C’est ainsi que cela se serait aussi passé cette fois-ci. Au début, le seul résultat aurait peut-être été que l’honneur du prolétariat allemand aurait été sauf, que les milliers et les milliers de prolétaires qui périssent maintenant dans les tranchées, le jour, la nuit et dans le brouillard, ne seraient pas morts dans un désarroi spirituel accablant, mais en gardant à l’esprit cette faible lueur d’espoir : ce qui leur était le plus cher au monde, la social-démocratie internationale, libératrice des peuples, n’était pas une illusion. Mais déjà la voix courageuse de notre parti aurait eu pour effet de tempérer fortement l’ivresse chauvine et l’inconscience de la foule, elle aurait gardé du délire les cercles populaires les plus éclairés, elle aurait contrecarré le travail d’intoxication et d’abrutissement du peuple par les impérialistes. Et précisément, la croisade contre la social-démocratie aurait rapidement dégrisé les masses populaires. Par la suite, à mesure que les hommes de tous les pays sont pris d’un sentiment de nausée devant cette boucherie humaine lugubre et interminable, où le caractère impérialiste de la guerre se trahit de plus en plus, où le tohubohu de la spéculation sanguinaire devient de plus en plus insolent tout ce qu’il y a de vivant, de sincère, d’humain et de progressiste se rassemblerait autour du drapeau de la social-démocratie. Et surtout, dans le tourbillon, la ruine et la débâcle, la social-démocratie, comme un rocher au milieu de la mer mugissante, serait restée le grand phare de l’Internationale sur lequel tous les autres partis ouvriers se seraient bien-tôt orientés. L’énorme autorité morale dont jouissait la social-démocratie allemande dans tout le monde prolétaire jusqu’au 4 août 1914 aurait sans aucun doute provoqué rapidement un changement au milieu de cette confusion générale. Par là, l’atmosphère favorable à la paix et la pression des masses populaires en vue de la paix auraient été renforcées dans tous les pays, la fin de ce meurtre de masse aurait été accélérée, les guerres mondiales sous la direction de l’Angleterre seraient réduites le lendemain en raison du nombre de ses victimes. Le prolétariat allemand serait resté la sentinelle vigilante du socialisme et de la libération de l’humanité - et cela, c’était bien un acte patriotique qui n’était pas indigne des disciples de Marx, Engels et Lassalle.."

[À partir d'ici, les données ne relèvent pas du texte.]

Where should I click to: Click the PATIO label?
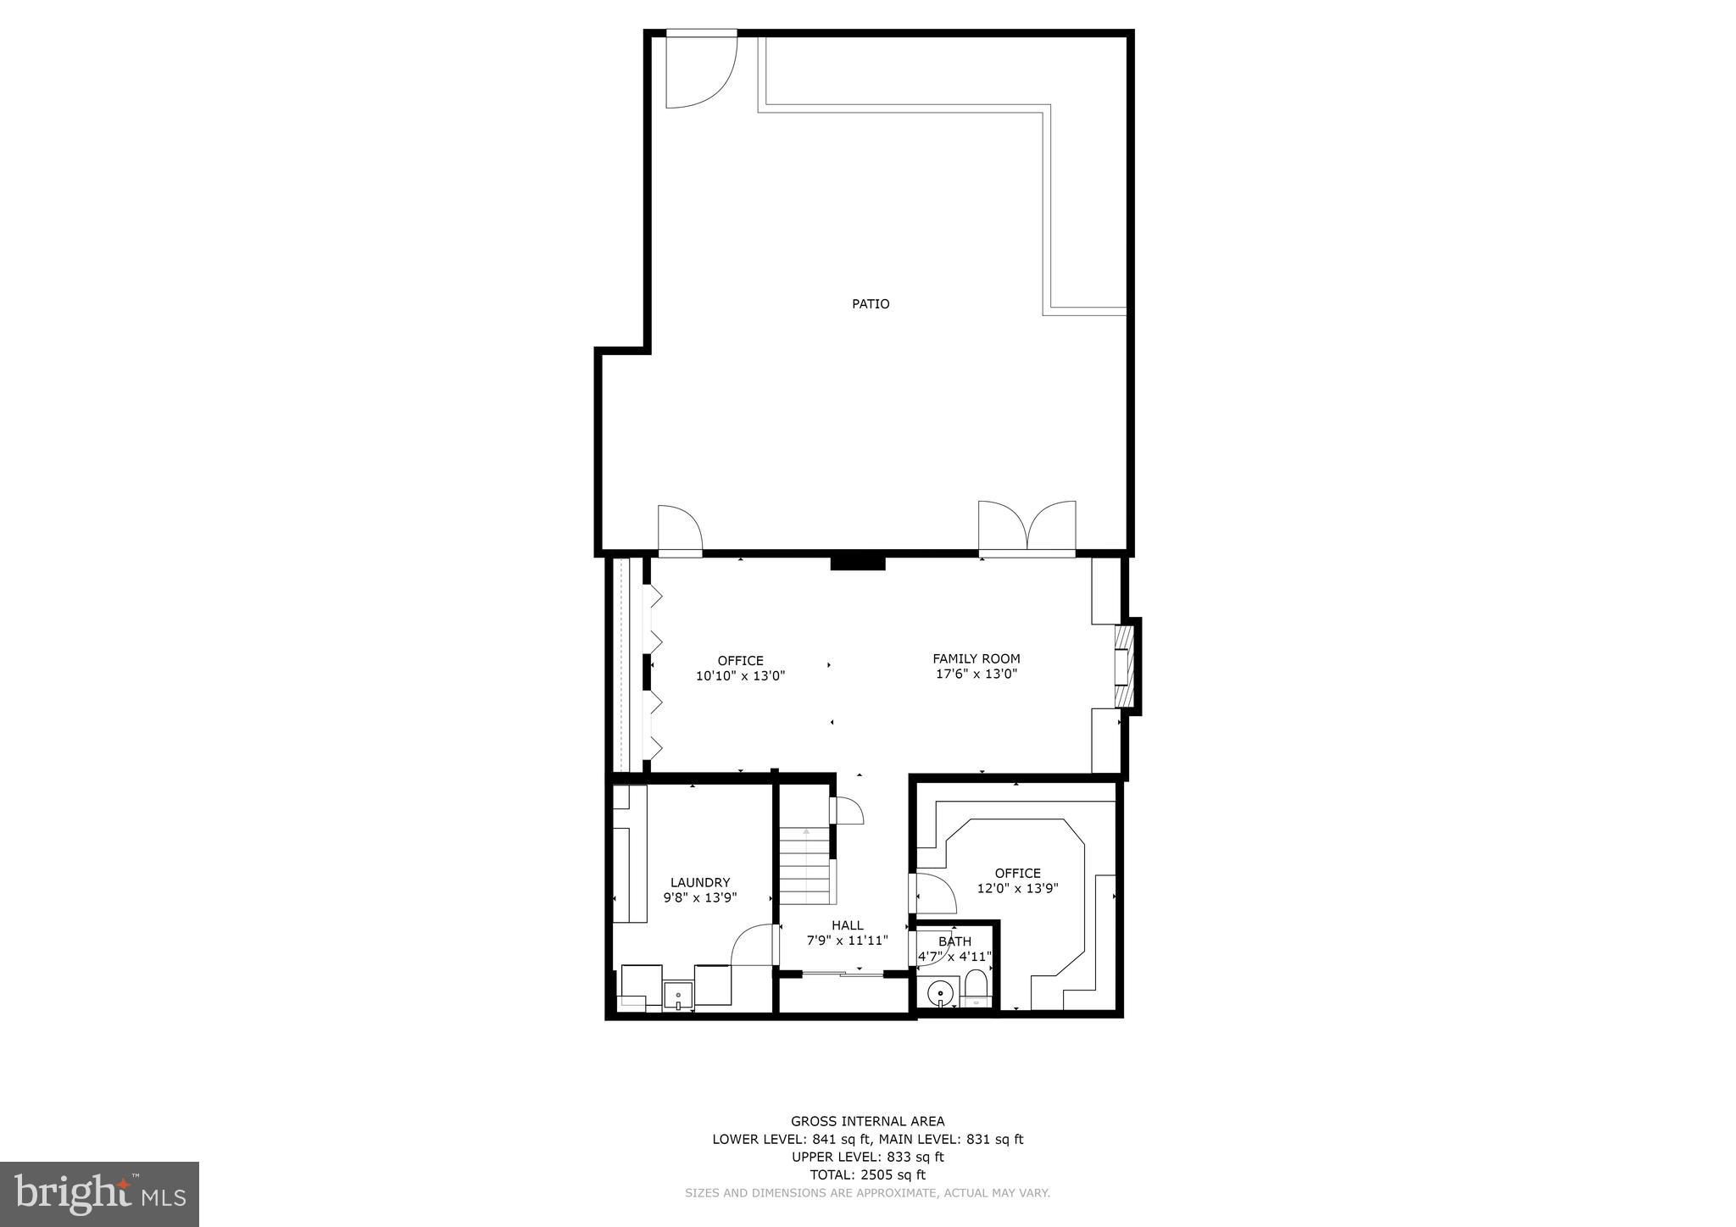871,303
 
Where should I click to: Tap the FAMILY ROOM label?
976,658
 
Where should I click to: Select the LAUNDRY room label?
699,882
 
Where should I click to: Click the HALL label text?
847,925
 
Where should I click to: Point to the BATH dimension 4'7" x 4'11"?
954,957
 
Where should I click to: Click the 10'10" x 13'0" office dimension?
740,676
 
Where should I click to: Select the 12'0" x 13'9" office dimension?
1017,889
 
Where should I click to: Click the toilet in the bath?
976,988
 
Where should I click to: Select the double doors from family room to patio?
1027,529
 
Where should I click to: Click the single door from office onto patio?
680,531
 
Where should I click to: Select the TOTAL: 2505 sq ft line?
867,1174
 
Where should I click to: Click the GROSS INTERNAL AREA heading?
867,1121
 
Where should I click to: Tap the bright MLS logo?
100,1194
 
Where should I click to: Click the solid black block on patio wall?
857,563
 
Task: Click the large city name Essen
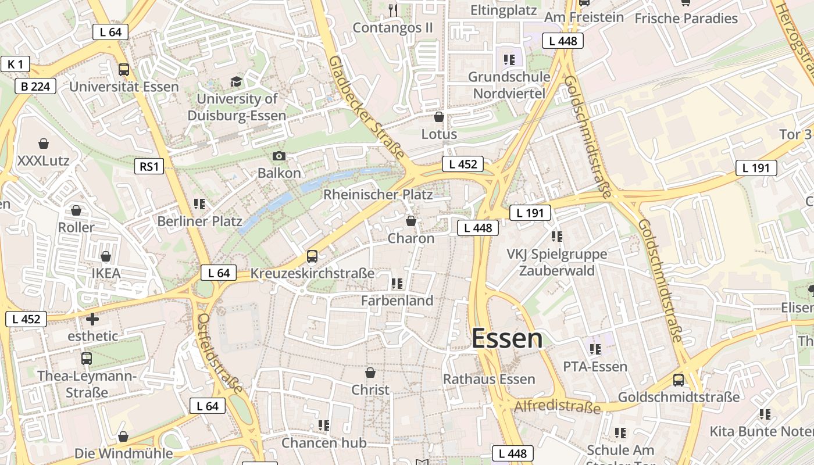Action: [507, 339]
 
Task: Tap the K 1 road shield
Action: [15, 64]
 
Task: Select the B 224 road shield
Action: [35, 87]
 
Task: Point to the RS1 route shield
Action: [149, 167]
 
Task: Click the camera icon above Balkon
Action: [279, 156]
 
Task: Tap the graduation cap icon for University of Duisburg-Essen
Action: [236, 81]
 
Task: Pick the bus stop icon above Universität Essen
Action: [124, 70]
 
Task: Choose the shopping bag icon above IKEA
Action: [106, 256]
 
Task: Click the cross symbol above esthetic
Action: [92, 319]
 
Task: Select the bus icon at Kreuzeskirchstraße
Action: [312, 256]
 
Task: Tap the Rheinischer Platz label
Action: [378, 194]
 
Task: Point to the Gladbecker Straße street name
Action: [366, 107]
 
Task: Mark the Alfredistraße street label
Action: [557, 406]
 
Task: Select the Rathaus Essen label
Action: [489, 379]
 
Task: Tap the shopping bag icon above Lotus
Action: [439, 117]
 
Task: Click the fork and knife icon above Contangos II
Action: [393, 10]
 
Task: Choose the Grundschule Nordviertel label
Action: [509, 85]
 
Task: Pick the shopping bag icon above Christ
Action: [370, 373]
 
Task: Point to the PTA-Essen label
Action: [595, 367]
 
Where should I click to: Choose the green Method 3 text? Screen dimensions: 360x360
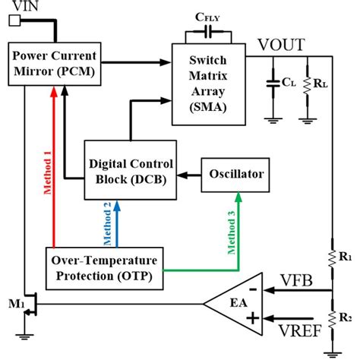(x=228, y=226)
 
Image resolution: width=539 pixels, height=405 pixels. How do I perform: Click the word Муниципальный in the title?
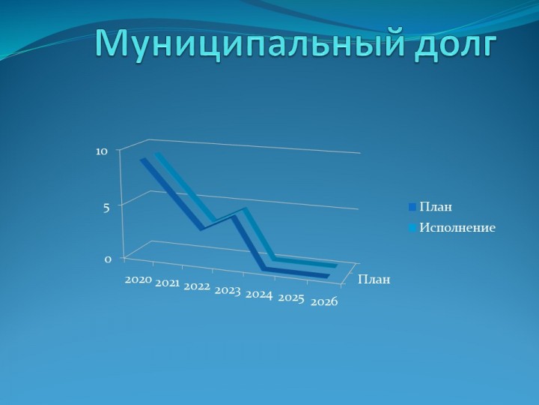point(249,44)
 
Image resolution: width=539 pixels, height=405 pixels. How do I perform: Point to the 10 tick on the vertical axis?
point(102,152)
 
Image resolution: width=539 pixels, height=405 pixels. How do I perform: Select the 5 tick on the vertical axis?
point(106,208)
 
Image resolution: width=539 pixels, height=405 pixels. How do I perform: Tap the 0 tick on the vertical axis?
point(108,260)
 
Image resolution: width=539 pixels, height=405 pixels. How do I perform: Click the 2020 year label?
point(138,279)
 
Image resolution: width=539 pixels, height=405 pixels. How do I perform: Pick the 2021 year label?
point(168,283)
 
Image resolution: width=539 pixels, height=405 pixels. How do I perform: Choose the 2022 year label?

Et Trotsky achève dans "Le programme de transition" :

’La bourgeoisie impérialiste domine le monde. C’est pourquoi la prochaine guerre, par son caractère fondamental, sera une guerre impérialiste. Le contenu fondamental de la politique du prolétariat international sera, par conséquent, la lutte contre l’impérialisme et sa guerre. Le principe fondamental de cette lutte sera :

"L’ennemi principal est dans notre PROPRE PAYS", ou :

"La défaite de notre propre gouvernement (impérialiste) est le moindre mal".

Mais tous les pays du monde ne sont pas des pays impérialistes. Au contraire, la majorité des pays sont les victimes de l’impérialisme. Certains pays coloniaux ou semi-coloniaux tenteront, sans aucun doute, d’utiliser la guerre pour rejeter le joug de l’esclavage. De leur part, la guerre ne sera pas impérialiste, mais émancipatrice. Le devoir du prolétariat international sera d’aider les pays opprimés en guerre contre les oppresseurs. Ce même devoir s’étend aussi à l’URSS ou à tout autre État ouvrier qui peut surgir avant la guerre ou durant la guerre. La défaite de tout gouvernement impérialiste dans la lutte contre un État ouvrier ou un pays colonial est le moindre mal.

Les ouvriers d’un pays impérialiste ne peuvent cependant pas aider un pays anti-impérialiste par l’intermédiaire de leur gouvernement, quelles que soient, à un moment donné, les relations diplomatiques et militaires entre les deux pays. Si les gouvernements se trouvent en alliance temporaire, et au fond incertaine, le prolétariat du pays impérialiste continue à rester en opposition de classe à son gouvernement et apporte un appui à l’ "allié" non impérialiste de celui-ci par ses propres méthodes, c’est-à-dire par les méthodes de la lutte de classe internationale (agitation en faveur de l’État ouvrier et du pays colonial, non seulement contre ses ennemis, mais aussi contre ses alliés perfides : boycott et grève dans certains cas, renoncement au boycott et à la grève dans d’autres, etc.).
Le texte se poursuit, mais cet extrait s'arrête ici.